Now look at the examples Cuban offers as proof it can be done, because both of them argue for the other side. Cash surgery centers do thrive at Medicare rates and below — the Surgery Center of Oklahoma model prices procedures at roughly half what Medicare pays the big hospital systems, a tonsillectomy for under four thousand dollars against a seventy-two-thousand-dollar hospital quote. But they pull it off by handling the schedulable, elective, shoppable work and refusing the rest. They prove the rate is plenty for the care delivered. They do not prove a full-service hospital can break even as an island, because they aren’t full-service hospitals. And the rural hospitals Cuban points to “surviving on Medicare”? They survive because Medicare pays Critical Access Hospitals 101 percent of their reasonable costs instead of the standard fixed rates, a deliberate cost-plus carve-out precisely because low-volume hospitals cannot live on standard Medicare rates. His own example is a federal admission that the standard rate runs below cost for thin-volume facilities, and that the fix is to pay cost. Rural health analysts have made the next move explicit: if every payer reimbursed at cost the way Medicare does for these hospitals, many of them would turn profitable. That is the single-payer argument wearing work boots.
This is the whole case in one line. The gap between Medicare rates and “what it costs” is not the price of healing people. It’s the price of competing for insured ones. It’s the duplicate cath labs in three hospitals that each need one, the marketing budgets, the chargemaster theater, and above all the billing army required to fight a hundred payers at once. Administrative overhead runs about 34 percent of US health spending, on the order of 1.7 trillion dollars a year. The Yale study Cuban waves off doesn’t conjure its savings from thin air; it finds them right here, crediting around 219 billion in administrative savings plus another 35 billion a year hospitals burn just chasing unpaid bills, for a total 13 percent cut to national health spending, more than 450 billion a year. Pull the maze, and the rate covers the care. That has always been the premise.
Which brings us to the staircase Cuban drew himself. One hospital, then another, then a network. Mark, that’s not a dare. That’s a blueprint. Every Medicare-only hospital that opts out of cost-shifting and cream-skimming is a small single-payer island, and a chain of them stitched together is the Yale result reconstructed building by building. The reason one island bleeds and the network thrives is the entire point: the inefficiency is systemic, so the cure has to be too. You can’t fix a flood one dry boat at a time.

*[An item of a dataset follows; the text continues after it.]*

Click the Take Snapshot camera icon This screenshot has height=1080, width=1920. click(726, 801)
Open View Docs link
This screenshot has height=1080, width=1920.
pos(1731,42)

I’ll even concede the part you’d crow about. Run that first hospital honestly, no subsidies, today, and the early books would be brutal. It might not clear break-even in year one. But the bleed would be the diagnosis, not the rate — the cost of being surrounded. Give it the conditions Khanna’s pilots are reaching toward — every payer at cost, no cream-skimming next door, capacity rationalized instead of duplicated — and it clears break-even with room to spare. The national math says thirteen percent of room.
So yes. Let’s take the dare. Let’s open the books to the penny, exactly as you asked, because transparency was never my enemy. Let it show what the spread really pays for. And when it does, let’s stop calling the answer a dare and start calling it what it is, a network.